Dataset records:
◇ ◇ ◇ ◇

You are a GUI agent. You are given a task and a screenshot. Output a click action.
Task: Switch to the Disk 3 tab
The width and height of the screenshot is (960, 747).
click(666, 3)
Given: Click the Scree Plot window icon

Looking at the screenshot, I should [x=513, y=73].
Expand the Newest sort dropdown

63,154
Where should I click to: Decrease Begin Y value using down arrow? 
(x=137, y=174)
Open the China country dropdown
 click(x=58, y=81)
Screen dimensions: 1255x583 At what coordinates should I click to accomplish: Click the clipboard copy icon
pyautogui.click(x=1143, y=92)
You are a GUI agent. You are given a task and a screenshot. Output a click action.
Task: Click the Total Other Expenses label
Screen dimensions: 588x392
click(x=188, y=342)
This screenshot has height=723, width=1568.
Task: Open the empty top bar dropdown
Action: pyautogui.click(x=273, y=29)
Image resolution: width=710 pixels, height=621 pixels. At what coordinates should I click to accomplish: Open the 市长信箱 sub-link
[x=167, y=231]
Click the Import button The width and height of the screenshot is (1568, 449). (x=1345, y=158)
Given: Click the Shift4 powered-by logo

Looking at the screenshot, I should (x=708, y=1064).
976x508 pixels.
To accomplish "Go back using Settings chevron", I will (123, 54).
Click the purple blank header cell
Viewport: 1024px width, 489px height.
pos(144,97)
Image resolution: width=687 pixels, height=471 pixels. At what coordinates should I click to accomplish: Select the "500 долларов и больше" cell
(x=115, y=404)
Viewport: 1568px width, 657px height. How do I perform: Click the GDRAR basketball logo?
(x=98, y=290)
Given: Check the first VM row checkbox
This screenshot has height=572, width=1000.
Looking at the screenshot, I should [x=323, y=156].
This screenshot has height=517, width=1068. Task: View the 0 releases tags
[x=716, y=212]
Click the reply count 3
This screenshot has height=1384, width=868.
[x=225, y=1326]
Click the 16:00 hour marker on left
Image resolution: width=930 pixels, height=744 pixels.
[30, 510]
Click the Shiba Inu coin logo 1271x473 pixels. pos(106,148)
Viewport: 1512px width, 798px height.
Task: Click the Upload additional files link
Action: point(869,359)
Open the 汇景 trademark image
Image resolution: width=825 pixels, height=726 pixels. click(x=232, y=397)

◇ ◇ ◇ ◇

Problem statement: All of the data above needs to be written out again, exactly.

Answer section:
You are a GUI agent. You are given a task and a screenshot. Output a click action.
Task: Switch to the Disk 3 tab
The width and height of the screenshot is (960, 747).
click(666, 3)
Given: Click the Scree Plot window icon

Looking at the screenshot, I should [x=513, y=73].
Expand the Newest sort dropdown

63,154
Where should I click to: Decrease Begin Y value using down arrow? 
(x=137, y=174)
Open the China country dropdown
 click(x=58, y=81)
Screen dimensions: 1255x583 At what coordinates should I click to accomplish: Click the clipboard copy icon
pyautogui.click(x=1143, y=92)
You are a GUI agent. You are given a task and a screenshot. Output a click action.
Task: Click the Total Other Expenses label
Screen dimensions: 588x392
click(x=188, y=342)
This screenshot has height=723, width=1568.
Task: Open the empty top bar dropdown
Action: pyautogui.click(x=273, y=29)
Image resolution: width=710 pixels, height=621 pixels. At what coordinates should I click to accomplish: Open the 市长信箱 sub-link
[x=167, y=231]
Click the Import button The width and height of the screenshot is (1568, 449). (x=1345, y=158)
Given: Click the Shift4 powered-by logo

Looking at the screenshot, I should (x=708, y=1064).
976x508 pixels.
To accomplish "Go back using Settings chevron", I will (123, 54).
Click the purple blank header cell
Viewport: 1024px width, 489px height.
pos(144,97)
Image resolution: width=687 pixels, height=471 pixels. At what coordinates should I click to accomplish: Select the "500 долларов и больше" cell
(x=115, y=404)
Viewport: 1568px width, 657px height. How do I perform: Click the GDRAR basketball logo?
(x=98, y=290)
Given: Check the first VM row checkbox
This screenshot has height=572, width=1000.
Looking at the screenshot, I should [x=323, y=156].
This screenshot has height=517, width=1068. Task: View the 0 releases tags
[x=716, y=212]
Click the reply count 3
This screenshot has height=1384, width=868.
[x=225, y=1326]
Click the 16:00 hour marker on left
Image resolution: width=930 pixels, height=744 pixels.
[30, 510]
Click the Shiba Inu coin logo 1271x473 pixels. pos(106,148)
Viewport: 1512px width, 798px height.
Task: Click the Upload additional files link
Action: point(869,359)
Open the 汇景 trademark image
Image resolution: width=825 pixels, height=726 pixels. click(x=232, y=397)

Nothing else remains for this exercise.